12 Feb Time to lock
Mortgage bonds were able to bounce higher yesterday afternoon following the stellar results from the 10 Year Treasury Note Auction. The strength of bond purchases showed the market that investors are willing to accept a 2% return when it is backed by the strength of the US government. Although that seems extremely low, it is significantly greater than the returns offered by Germany and other European governments for their equivalent. Therefore, many of the buyers are likely foreign investors looking to take advantage of higher returns in the US which are bolstered by a continued strengthening US dollar where the currency exchange is providing additional opportunities to profit.
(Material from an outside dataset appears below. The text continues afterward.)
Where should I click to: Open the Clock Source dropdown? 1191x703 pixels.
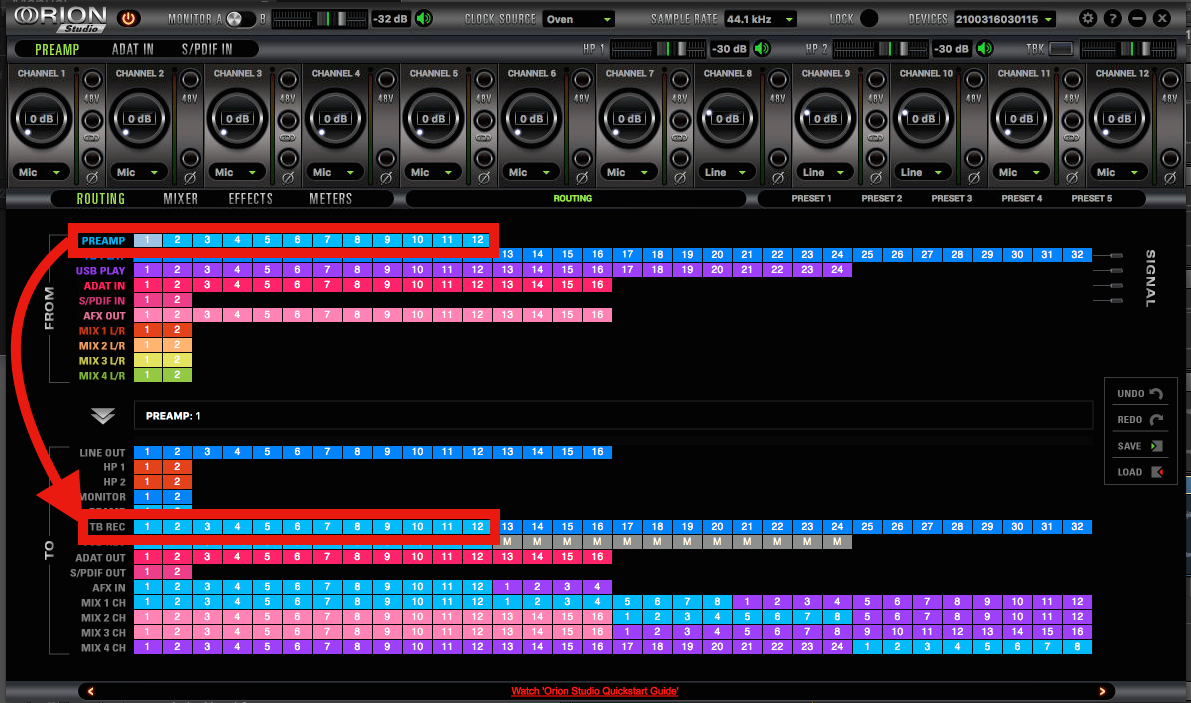tap(579, 19)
Initial Unemployment Claims for the week ending 02/07/2015 were reported this morning to be 304,000. This represents an increase of 25,000 from last week’s numbers, which were revised higher by 1,000 from 278,000 up to 279,000. The increase in claims was somewhat anticipated as the oil market crash works its way through oil related industries. Oil rigs continue to close across the country, with parts of Utah feeling much of the pain. With the number of rigs in the US falling to a three year low, the job casualties are mounting. It is estimated that a rig employs 350 people. Times that by the number of rigs shutting down and you see why jobless claims are on the rise.
Bonds continue to flirt with the bottom of the channel. In fact, in late trading yesterday bonds lost all their gains made following the 10 YTN auction results. The longer bonds sit on support, the heavier they become and less likely to make a bounce higher. Therefore, the risk of floating is increasing. Although there is likelihood that we will see an improvement, those who are risk adverse may want to consider taking their chips off the table and locking in.